--- Task 1 ---
In the seminary reminiscence below, at which church was Paul E. Swedlund's memorial service held?

--- Selected text ---
===============
Kopp Disclosure
(John 3:19-21)
@#$%
@#$%
The two Pauls
were my closest friends in seminary; and I still recall asking
simultaneously with Paul G. Watermulder as we recollected over coffee not
long before co-presiding at Paul E. Swedlund's memorial service at Kansas
City's Colonial Presbyterian Church, "I wonder who will preside at the
next service?"
That was 20 years
ago.
I wrote about it
in the 7/19/14 KD that you can review by going to the right column, clicking
on July, and then clicking on "Paul E. Swedlund."
Anyway, I still
recall how we'd ride together on our iron ponies on Friday afternoons after
Greek to New Hope, Pennsylvania across the Delaware River for a mental bath,
played on the best seminary softball team in history, skipped the second hour
of Dr. Metzger's Christology class with about ten others in our last year
to pick up lunch at Hoagie Haven and then watch coeds from the university
rowing team as we joked if the RSV's author/editor proved the virgin birth by
having children, jumped over the fence with Yukon Jack to swim at the
Windsor Apartments pool in the summer on warm midnights, and...did lots of other
things that would have disqualified us from ever getting ordained if
discovered.
===============
--- Task 2 ---
Copy the records verbatim, starting at the line that contains "I will coord(1274,57)." and ending with the final line of the records.

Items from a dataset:
===============
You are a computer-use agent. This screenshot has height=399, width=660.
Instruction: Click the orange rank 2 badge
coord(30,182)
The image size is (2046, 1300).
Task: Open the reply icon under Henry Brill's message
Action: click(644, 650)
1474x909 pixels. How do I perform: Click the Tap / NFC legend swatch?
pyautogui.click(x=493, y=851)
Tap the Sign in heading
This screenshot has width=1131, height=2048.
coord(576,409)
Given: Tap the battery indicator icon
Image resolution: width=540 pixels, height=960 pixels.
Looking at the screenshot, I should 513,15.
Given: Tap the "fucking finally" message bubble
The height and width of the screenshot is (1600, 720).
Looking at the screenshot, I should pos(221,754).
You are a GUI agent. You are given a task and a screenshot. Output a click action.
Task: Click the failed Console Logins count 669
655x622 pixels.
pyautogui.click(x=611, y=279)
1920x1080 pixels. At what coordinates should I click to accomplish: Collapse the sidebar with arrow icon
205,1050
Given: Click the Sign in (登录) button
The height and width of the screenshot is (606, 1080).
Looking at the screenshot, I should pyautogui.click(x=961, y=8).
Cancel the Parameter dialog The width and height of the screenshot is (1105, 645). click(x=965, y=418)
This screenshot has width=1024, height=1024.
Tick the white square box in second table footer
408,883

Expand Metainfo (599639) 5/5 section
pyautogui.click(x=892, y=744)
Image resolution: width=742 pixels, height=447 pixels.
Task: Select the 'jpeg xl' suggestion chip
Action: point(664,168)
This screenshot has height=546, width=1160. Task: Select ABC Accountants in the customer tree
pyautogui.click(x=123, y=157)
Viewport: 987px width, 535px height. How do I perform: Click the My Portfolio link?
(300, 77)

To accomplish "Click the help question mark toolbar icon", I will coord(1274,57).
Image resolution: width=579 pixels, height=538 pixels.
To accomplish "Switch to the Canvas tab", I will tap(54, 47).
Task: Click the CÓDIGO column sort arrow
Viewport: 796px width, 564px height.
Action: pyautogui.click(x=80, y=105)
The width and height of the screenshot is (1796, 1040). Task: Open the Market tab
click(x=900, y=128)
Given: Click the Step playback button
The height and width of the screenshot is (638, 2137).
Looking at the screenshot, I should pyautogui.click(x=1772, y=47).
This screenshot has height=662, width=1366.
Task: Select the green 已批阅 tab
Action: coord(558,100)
===============
--- Task response 1 ---
Kansas City's Colonial Presbyterian Church.

--- Task response 2 ---
To accomplish "Click the help question mark toolbar icon", I will coord(1274,57).
Image resolution: width=579 pixels, height=538 pixels.
To accomplish "Switch to the Canvas tab", I will tap(54, 47).
Task: Click the CÓDIGO column sort arrow
Viewport: 796px width, 564px height.
Action: pyautogui.click(x=80, y=105)
The width and height of the screenshot is (1796, 1040). Task: Open the Market tab
click(x=900, y=128)
Given: Click the Step playback button
The height and width of the screenshot is (638, 2137).
Looking at the screenshot, I should pyautogui.click(x=1772, y=47).
This screenshot has height=662, width=1366.
Task: Select the green 已批阅 tab
Action: coord(558,100)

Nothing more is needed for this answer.